The broader sell-off and switching of semiconductors yesterday could be a preview of what’s to come when Nvidia (NASDAQ: ) finally guides only “embedded” or misses expectations.

“Yes, that day will happen eventually. Trust me on this. No idea how soon and in which quarter. Not likely in CY24, or even early CY25 in my view,” Mizuho analysts added.

“But it’s happening, and the broad selling and switching OUT OF SEMIS yesterday was a quick preview. Think “there’s no place to hide” when a lull starts. All semi-finals will go lower.”

The collapse of semiconductor equipment stocks such as Applied Materials (NASDAQ: ), KLA Corp (KLAC ) and Lam Research (NASDAQ: ), which fell 450-600 basis points without recovering, exemplifies the potential for an eventual relaxation of the semiconductor market.

Those stocks, which are largely owned by baskets of AI winners and general non-tech investors who see them as “AI options and extension shovels,” quickly sold off.

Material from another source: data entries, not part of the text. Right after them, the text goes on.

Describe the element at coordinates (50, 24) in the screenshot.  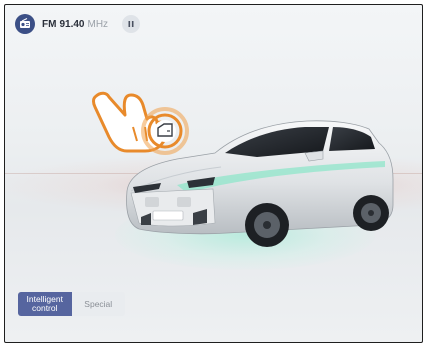
I see `radio-band: FM` at that location.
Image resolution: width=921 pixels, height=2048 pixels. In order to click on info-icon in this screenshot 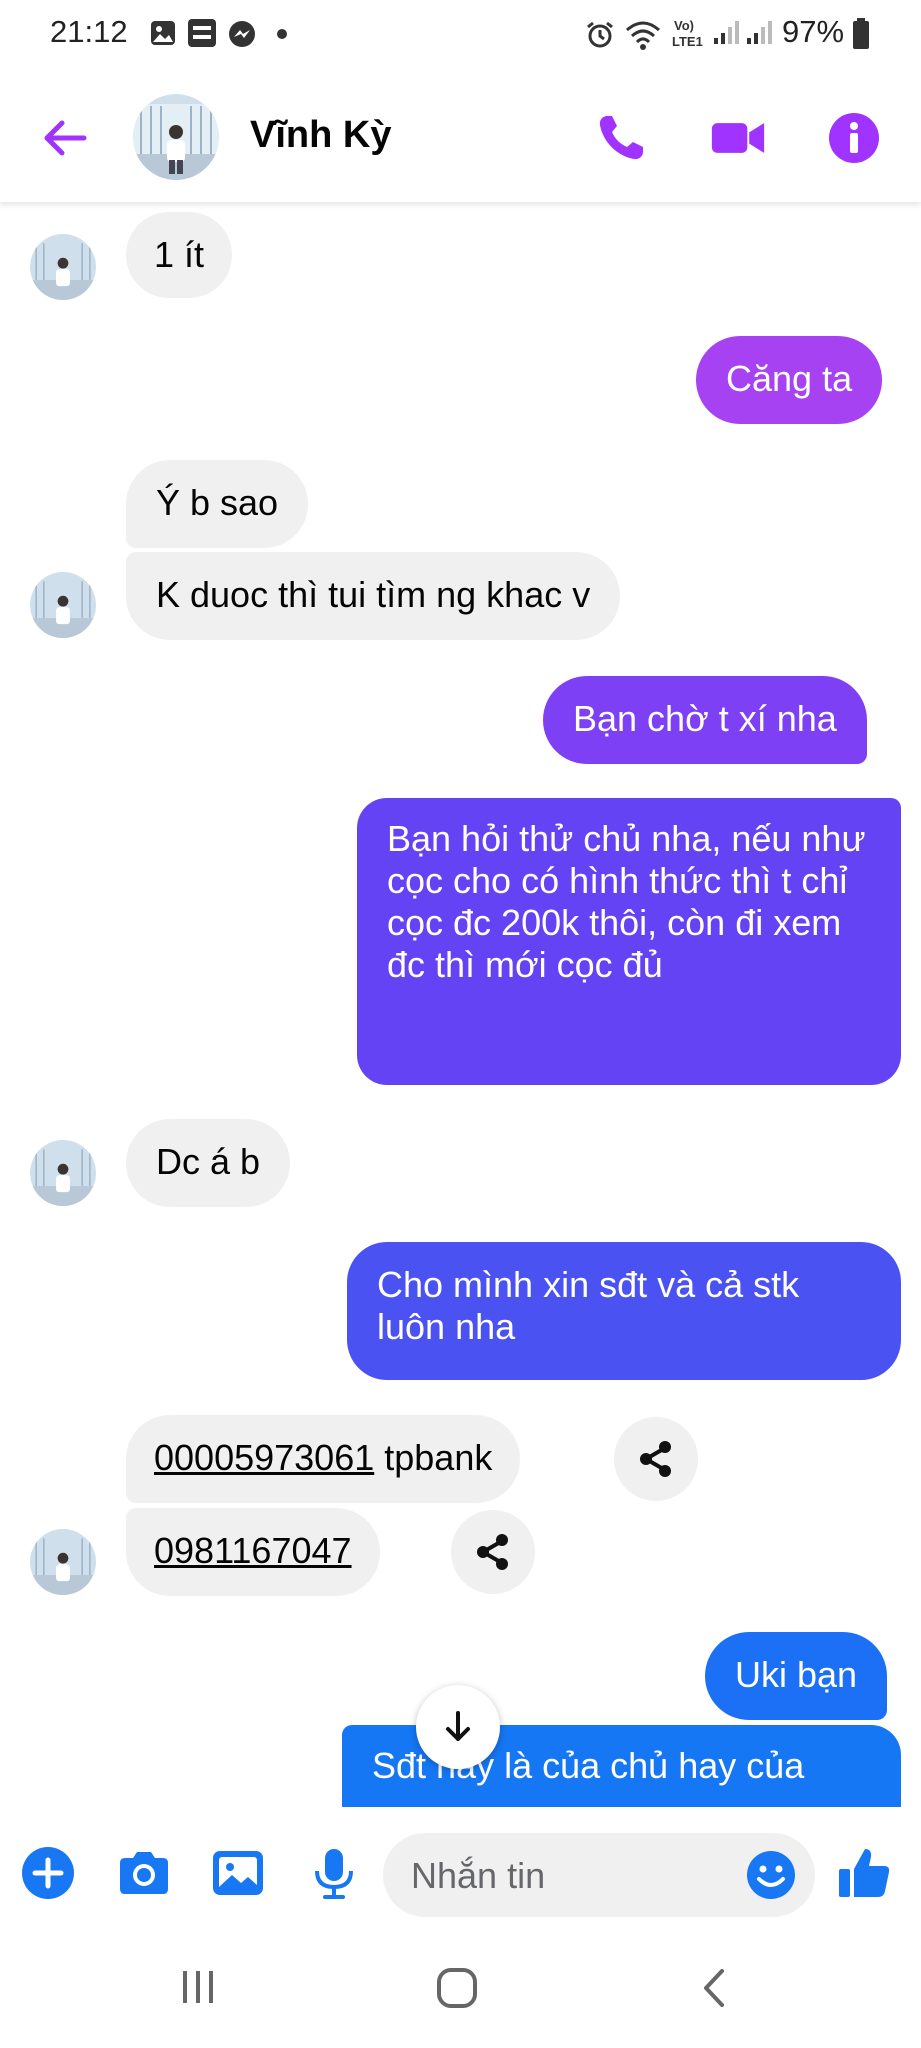, I will do `click(854, 138)`.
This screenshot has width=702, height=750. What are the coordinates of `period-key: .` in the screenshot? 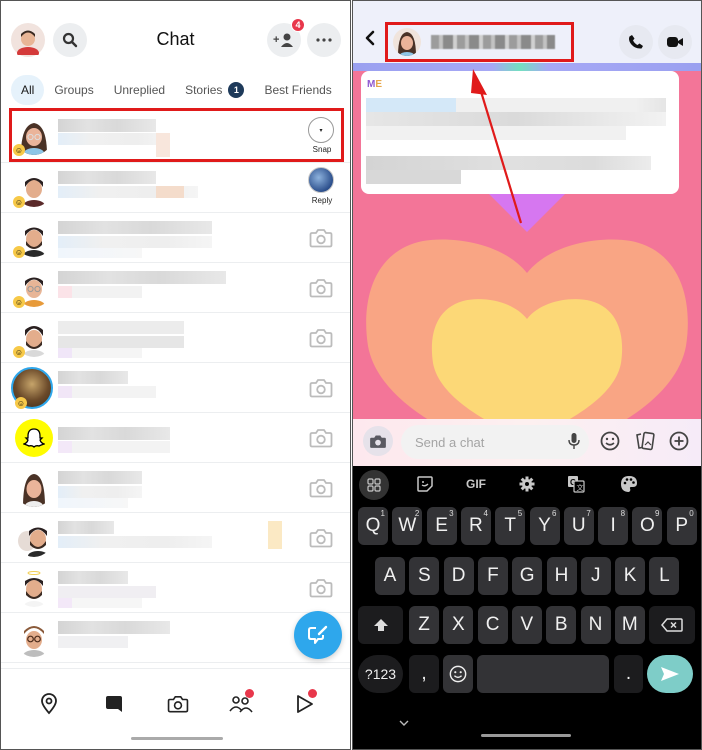 It's located at (628, 674).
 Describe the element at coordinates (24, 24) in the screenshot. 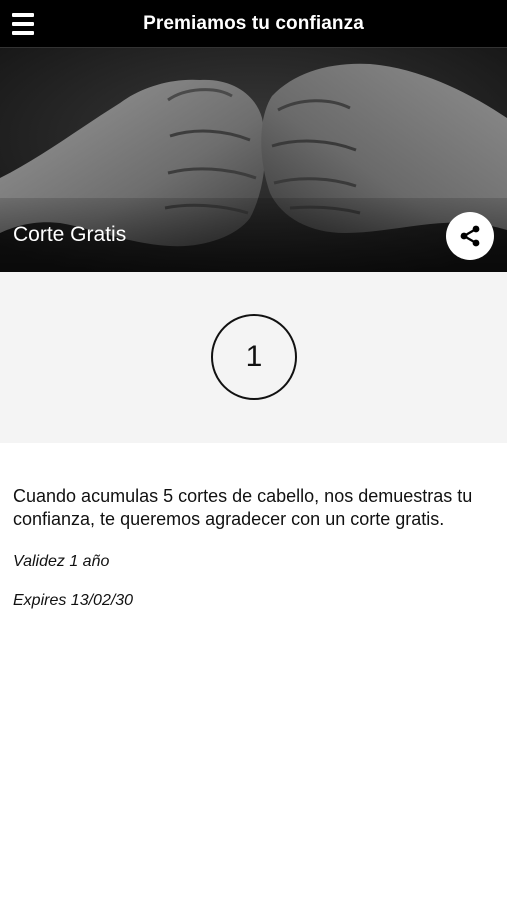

“So when these funds or momentum strategies see a potential crash or switch, they sell first and ask questions later,” Mizuho analysts noted.

They hypothesize that the NVDA and AI semiconductor slowdown may come as the big cloud hyperscalers discuss moderating their capital investment growth rather than cutting it. While they don’t foresee this happening until CY25, they warn that if investors start to worry that calendar years 2025 or 2026 could represent a near-term peak, many will likely sell before real signals emerge.